**Requisitos da tarefa**
Continua o excerto sobre as melhorias do jogo face ao lançamento original a partir da última frase apresentada.

Outras melhorias incluem a funcionalidade de auto-save que elimina o receio de perder progresso por esquecimento, apresentação de sidequests e baús nos mapas, e mais de 40 conteúdos adicionais (DLC) do lançamento original, tais como fatos inspirados nas personagens de outros da série sem custos adicionais. A Edição Deluxe acrescenta ainda diversos bónus digitais, tais como a banda sonora e o artbook. Infelizmente, nem todo o conteúdo adicional, tais como os fatos de Star Driver pôde ser incluído devido ao fim de certos contratos de licenciamento. Algo que também senti em falta foram certas nuances omitidas por causa das suscetibilidades modernas. Sinceramente, não consigo perceber como é que um simples bigode acompanhado de um cachimbo pode ser considerado ofensivo para alguns, mais um pouco, e ainda acabavam por alongar a minissaia da Milla. Podem ficar descansados porque o lendário skit das “bazongas” não foi censurado e está no presente jogo em toda a sua cómica glória.

**Itens do conjunto**

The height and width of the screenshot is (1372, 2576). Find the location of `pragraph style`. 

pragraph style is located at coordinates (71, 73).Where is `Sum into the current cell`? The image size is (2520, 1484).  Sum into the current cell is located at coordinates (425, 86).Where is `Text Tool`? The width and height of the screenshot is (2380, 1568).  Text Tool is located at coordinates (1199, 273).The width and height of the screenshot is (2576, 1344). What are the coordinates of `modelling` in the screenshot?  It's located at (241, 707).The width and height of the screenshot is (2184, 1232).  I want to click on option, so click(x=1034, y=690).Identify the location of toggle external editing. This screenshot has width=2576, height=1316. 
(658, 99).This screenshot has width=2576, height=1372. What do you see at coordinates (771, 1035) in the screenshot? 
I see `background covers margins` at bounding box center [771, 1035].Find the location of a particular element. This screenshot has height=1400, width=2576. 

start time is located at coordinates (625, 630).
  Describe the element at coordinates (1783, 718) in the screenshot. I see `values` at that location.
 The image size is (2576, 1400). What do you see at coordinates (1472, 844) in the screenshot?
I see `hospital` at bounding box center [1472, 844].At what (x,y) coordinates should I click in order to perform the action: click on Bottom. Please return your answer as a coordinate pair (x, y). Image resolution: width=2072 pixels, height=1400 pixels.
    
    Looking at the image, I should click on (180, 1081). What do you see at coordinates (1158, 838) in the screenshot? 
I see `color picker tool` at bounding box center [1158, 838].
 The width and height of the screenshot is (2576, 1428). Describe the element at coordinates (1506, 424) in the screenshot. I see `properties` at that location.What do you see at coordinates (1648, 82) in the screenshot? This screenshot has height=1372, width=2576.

**Resposta à tarefa**
Como seria de esperar, o desempenho técnico da versão para PC é sólido. Apesar de estarmos perante um jogo de 2011, esta remasterização coloca-o ao nível de jogos mais recentes da série, tais como Tales of Berseria. Grande parte dos problemas da versão original foram corrigidos. Em Tales of Xillia Remastered tudo é mais nítido, fluido e responsivo. O jogo corre agora em resoluções 4K nativas até 120 FPS, ao invés de 720p a 30 FPS, algo claramente visível nos modelos das personagens e nos ambientes. As cores e o contraste foram melhorados e, apesar de manterem o aspeto de aguarela, apresentam-se muito mais definidas e vibrantes. As quebras de FPS, excessivamente comuns na versão PlayStation 3, são inexistentes mesmo nas batalhas mais caóticas. Na minha build, o jogo manteve-se estável nos 120 FPS, sem qualquer flutuação, mesmo com todas as pouquíssimas opções gráficas elevadas máximo executadas em resoluções 4K.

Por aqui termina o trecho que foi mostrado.